Telemedicine company Teladoc is suing the Texas Medical Board over a new policy that restricts virtual visits in the state. The legal battle is one of the first that could turn on a recent U.S. Supreme Court ruling involving antitrust immunity of medical boards.
The rule at issue requires physicians to either meet with patients in person before treating them remotely or have other providers physically present with patients when treating them remotely for the first time. Teladoc, which uses technology to facilitate virtual patient-doctor visits, alleges the rule would restrict the company's ability to compete—and as a result raise prices and reduce access to physicians in the state.
A spokeswoman for the Texas Medical Board said Friday that she couldn't comment on the pending litigation. But the board has described the new rules as “representing the best balance of convenience and safety.” Teladoc, however, argues in its lawsuit that the state medical board began to take action to limit the company when it became a competitive threat.

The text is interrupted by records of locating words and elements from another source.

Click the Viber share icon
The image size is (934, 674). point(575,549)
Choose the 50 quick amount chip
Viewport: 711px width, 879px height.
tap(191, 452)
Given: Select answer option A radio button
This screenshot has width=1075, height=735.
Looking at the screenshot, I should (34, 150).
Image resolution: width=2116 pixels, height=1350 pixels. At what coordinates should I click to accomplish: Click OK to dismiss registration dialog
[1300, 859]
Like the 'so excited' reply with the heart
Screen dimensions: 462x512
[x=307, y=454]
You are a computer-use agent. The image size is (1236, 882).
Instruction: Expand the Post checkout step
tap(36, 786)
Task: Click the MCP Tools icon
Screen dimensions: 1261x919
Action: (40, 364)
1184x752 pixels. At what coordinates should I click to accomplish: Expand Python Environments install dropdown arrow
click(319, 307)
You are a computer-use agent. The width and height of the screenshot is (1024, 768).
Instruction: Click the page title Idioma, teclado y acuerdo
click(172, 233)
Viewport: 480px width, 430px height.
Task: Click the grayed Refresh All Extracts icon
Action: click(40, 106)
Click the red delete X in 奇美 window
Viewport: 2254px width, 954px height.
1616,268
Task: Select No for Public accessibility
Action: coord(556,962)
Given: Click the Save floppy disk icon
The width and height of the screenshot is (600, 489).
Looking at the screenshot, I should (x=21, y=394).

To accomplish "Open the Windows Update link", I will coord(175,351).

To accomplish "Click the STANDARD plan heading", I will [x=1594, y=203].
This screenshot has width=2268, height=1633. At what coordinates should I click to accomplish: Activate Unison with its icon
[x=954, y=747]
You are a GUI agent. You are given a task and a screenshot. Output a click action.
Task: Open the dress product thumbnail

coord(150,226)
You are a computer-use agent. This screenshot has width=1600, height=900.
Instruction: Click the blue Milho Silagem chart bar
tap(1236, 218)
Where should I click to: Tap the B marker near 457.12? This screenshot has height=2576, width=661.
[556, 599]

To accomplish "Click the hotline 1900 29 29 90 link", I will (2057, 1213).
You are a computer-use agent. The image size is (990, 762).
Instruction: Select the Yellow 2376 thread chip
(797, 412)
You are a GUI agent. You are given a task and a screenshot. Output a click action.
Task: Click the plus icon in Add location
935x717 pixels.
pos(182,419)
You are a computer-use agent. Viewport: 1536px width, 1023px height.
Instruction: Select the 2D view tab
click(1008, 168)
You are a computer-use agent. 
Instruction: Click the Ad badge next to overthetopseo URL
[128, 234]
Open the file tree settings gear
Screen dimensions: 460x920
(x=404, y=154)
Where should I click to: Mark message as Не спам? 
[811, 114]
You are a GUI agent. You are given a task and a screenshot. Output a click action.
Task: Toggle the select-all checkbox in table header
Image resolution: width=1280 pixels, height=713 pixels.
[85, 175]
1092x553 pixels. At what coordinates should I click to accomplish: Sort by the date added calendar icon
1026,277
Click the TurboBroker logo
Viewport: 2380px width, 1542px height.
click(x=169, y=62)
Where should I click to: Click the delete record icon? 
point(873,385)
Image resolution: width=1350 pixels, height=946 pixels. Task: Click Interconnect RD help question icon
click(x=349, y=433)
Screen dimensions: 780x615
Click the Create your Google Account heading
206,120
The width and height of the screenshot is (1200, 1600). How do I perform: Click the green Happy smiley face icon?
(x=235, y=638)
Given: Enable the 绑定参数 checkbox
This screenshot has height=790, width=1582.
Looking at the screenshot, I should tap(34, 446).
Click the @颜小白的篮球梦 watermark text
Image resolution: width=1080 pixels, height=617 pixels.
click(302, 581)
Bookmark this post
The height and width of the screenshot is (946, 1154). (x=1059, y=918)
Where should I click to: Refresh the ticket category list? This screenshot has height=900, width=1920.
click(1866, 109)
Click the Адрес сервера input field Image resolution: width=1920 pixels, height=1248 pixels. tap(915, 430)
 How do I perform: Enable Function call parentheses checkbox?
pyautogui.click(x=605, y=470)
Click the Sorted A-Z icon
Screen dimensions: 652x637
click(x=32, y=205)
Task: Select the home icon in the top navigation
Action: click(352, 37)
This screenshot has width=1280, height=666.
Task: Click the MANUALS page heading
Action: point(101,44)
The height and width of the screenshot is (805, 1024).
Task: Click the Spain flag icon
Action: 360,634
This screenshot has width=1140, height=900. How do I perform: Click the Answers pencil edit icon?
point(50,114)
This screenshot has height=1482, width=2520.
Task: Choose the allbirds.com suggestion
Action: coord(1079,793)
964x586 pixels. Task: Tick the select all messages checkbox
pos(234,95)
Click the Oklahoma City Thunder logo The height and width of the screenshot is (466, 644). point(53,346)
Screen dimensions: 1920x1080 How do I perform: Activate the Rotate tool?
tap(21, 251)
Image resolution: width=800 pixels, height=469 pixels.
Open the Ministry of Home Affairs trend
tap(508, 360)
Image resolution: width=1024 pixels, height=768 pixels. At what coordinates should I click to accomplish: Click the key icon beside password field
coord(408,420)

Teladoc also argues that a recent U.S. Supreme Court decision makes it clear that the medical board is not immune from antitrust action. In North Carolina Board of Dental Examiners v. FTC, the court said that state licensing boards comprising active members of the profession, such as practicing doctors, are not immune from antitrust laws unless they are actively supervised by the state.
Twelve of the Texas board's 19 members are practicing doctors, and Teladoc alleges that neither the state of Texas nor the state's Legislature actively supervise the board.
Texas Medical Board spokeswoman Megan Goode, however, said the board is supervised by the state in that it “is subject to continuous oversight and review by the governor and Legislature.”
But Dr. William Sage, a professor at the University of Texas at Austin School of Law, said the Texas dispute “is exactly the sort of case that the North Carolina board decision was concerned about.” Sage said he doubts the Texas Medical Board would meet the Supreme Court's definition of being actively supervised.
Robert Fellmeth, a professor of public interest law at the University of San Diego School of Law, agrees. In fact, he doesn't believe any state medical board would clear the bar. Fellmeth, who is also director of the university's Center for Public Interest Law, said that allowing active market participants to make decisions about competitors presents “naked conflicts of interest.”
“They think they're doing what's right, but they're members of a tribe that profits from erecting barriers to entry,” he said.
Dan Goldfine, chair of antitrust practice at Snell & Wilmer in Phoenix, said it's possible the Texas Medical Board will clear the threshold laid out in North Carolina Board of Dental Examiners. He also downplayed the significance of that case, saying it merely affirmed existing law.
Fellmeth, however, called the North Carolina ruling one of the most important Supreme Court decisions in more than 70 years. More lawsuits, he said, will flow from it.